_Extract_
■ ■ ■

Make sure your debugging tools work properly and aren't being fooled by something into falsely showing a "jump" to somewhere. (And jump where exactly?)
There's little reason to mess around with 16-bit operand size, but that's probably not your problem.
In Visual Studio / MASM, apparently (according to OP's comment) pushf assembles as pushfw, 66 9C which pushes 2 bytes. Presumably popf also assembles as popfw, only popping 2 bytes into FLAGS instead of the normal 8 bytes into RFLAGS. Other assemblers are different.1
So your code should work. Unless you're accidentally setting some other bit in FLAGS that breaks execution? There are bits in EFLAGS/RFLAGS other than condition codes, including the single-step TF Trap Flag: debug exception after every instruction.
We know you're in 64-bit mode, not 32-bit compat mode, otherwise rsp wouldn't be a valid register. And running 64-bit machine code in 32-bit mode wouldn't explain your observations either.
I'm not sure how that would explain pushf being a jump to anywhere. pushf itself can't fault or jump, and if popf set TF then the instruction after popf would have caused a debug exception.

■ ■ ■

_Exercise materials_
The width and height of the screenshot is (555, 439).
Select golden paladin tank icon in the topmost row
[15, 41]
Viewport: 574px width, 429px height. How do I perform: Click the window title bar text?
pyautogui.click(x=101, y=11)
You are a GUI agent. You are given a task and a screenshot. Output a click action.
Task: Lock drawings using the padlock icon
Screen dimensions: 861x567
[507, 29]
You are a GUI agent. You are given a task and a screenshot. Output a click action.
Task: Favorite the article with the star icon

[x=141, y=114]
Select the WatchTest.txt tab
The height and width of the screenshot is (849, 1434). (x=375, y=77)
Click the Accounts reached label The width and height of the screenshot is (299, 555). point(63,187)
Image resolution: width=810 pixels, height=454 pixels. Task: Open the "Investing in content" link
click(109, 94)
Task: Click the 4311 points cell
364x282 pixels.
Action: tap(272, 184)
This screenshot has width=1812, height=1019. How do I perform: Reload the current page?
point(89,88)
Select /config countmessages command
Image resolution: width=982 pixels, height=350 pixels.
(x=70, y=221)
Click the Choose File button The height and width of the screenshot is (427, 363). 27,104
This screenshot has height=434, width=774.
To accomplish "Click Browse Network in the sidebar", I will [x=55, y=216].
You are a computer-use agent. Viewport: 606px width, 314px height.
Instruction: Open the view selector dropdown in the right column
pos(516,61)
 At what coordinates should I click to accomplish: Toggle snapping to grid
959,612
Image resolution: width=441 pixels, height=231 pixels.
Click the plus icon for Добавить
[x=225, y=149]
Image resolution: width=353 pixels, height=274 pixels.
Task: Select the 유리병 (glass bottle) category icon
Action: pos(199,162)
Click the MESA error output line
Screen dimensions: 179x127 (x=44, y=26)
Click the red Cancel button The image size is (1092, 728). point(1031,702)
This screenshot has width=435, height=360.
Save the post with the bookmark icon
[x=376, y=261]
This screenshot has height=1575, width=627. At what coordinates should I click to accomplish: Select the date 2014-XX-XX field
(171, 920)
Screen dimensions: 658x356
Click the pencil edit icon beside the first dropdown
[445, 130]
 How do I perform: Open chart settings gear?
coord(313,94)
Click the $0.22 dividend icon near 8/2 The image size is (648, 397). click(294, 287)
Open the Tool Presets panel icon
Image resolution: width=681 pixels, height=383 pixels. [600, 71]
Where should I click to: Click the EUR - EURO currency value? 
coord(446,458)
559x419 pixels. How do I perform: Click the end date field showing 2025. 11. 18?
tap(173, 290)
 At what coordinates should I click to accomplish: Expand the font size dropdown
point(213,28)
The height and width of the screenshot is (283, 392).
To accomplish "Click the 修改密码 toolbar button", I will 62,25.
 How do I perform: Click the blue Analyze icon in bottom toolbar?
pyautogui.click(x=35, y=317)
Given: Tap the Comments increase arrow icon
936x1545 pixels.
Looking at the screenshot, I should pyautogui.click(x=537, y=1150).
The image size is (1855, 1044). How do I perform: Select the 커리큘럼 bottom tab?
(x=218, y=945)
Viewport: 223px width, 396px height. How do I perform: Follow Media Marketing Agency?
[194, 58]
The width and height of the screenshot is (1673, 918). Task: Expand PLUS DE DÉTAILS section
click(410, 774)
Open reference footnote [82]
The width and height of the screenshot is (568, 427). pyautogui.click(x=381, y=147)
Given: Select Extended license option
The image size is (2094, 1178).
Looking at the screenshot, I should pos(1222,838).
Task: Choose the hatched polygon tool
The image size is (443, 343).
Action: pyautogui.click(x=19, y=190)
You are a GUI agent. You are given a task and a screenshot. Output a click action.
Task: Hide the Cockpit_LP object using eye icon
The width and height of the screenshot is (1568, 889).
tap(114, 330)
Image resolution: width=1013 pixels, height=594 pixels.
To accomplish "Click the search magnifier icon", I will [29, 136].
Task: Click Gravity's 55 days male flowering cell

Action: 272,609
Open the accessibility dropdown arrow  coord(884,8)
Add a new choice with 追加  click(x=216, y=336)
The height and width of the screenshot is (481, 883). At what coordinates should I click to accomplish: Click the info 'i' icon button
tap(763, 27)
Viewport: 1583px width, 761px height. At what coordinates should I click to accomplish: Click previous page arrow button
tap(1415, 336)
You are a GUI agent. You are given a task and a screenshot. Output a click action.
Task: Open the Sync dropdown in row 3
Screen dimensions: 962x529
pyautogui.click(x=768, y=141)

■ ■ ■

_To-do list_
1. Put the rows from the first one through the line containing "The height and width of the screenshot is (849, 1434)." into a JSON list of strings, with one string per line and no blank lines.
2. Continue the text about pushf and popf in 64-bit mode from its last sentence.
The text and the rows have no connection to each other.

_The responses_
1.
[
  "The width and height of the screenshot is (555, 439).",
  "Select golden paladin tank icon in the topmost row",
  "[15, 41]",
  "Viewport: 574px width, 429px height. How do I perform: Click the window title bar text?",
  "pyautogui.click(x=101, y=11)",
  "You are a GUI agent. You are given a task and a screenshot. Output a click action.",
  "Task: Lock drawings using the padlock icon",
  "Screen dimensions: 861x567",
  "[507, 29]",
  "You are a GUI agent. You are given a task and a screenshot. Output a click action.",
  "Task: Favorite the article with the star icon",
  "[x=141, y=114]",
  "Select the WatchTest.txt tab",
  "The height and width of the screenshot is (849, 1434). (x=375, y=77)"
]

2.
Are you sure you're assembling 64-bit machine code and running it in 64-bit mode? The only thing that would be different if a CPU decoded your code in 32-bit mode should be the REX prefix on sub rsp, 28h, and the RIP-relative addressing mode on [x86flags] decoding as absolute (which would presumably fault). So I don't think that could explain what you're seeing.
Are you sure you're single-stepping by instructions (not source lines or C statements) with a debugger to test this?
Use a debugger to look at the machine code as you single-step. This seem really weird.
Anyway, it seems like a very low-performance idea to use pushf / popf at all, and also to be using 16-bit operand-size creating false dependencies.
e.g. you can set x86 CF with movzx ecx, word ptr [x86flags] / bt ecx, CF.
You can capture the output CF with setc cl
Also, if you're going to do multiple things to the byte from the guest memory, load it into an x86 register. A memory-destination RCR and a memory-destination ADD are unnecessarily slow vs. load / rcr / ... / test reg,reg / store.
LAHF/SAHF may be useful, but you can also do without them too for many cases. popf is quite slow (https://agner.org/optimize/) and it forces a round trip through memory. However, there is one condition-code outside the low 8 in x86 FLAGS: OF (signed overflow). asm-source compatibility with 8080 is still hurting x86 in 2019 :(
You can restore OF from a 0/1 integer with add al, 127: if AL was originally 1, it will overflow to 0x80, otherwise it won't. You can then restore the rest of the condition codes with SAHF. You can extract OF with seto al. Or you can just use pushf/popf.
; sub rsp, 28h ; works with or without this!!!
Yes of course. You have a leaf function that doesn't use any stack space.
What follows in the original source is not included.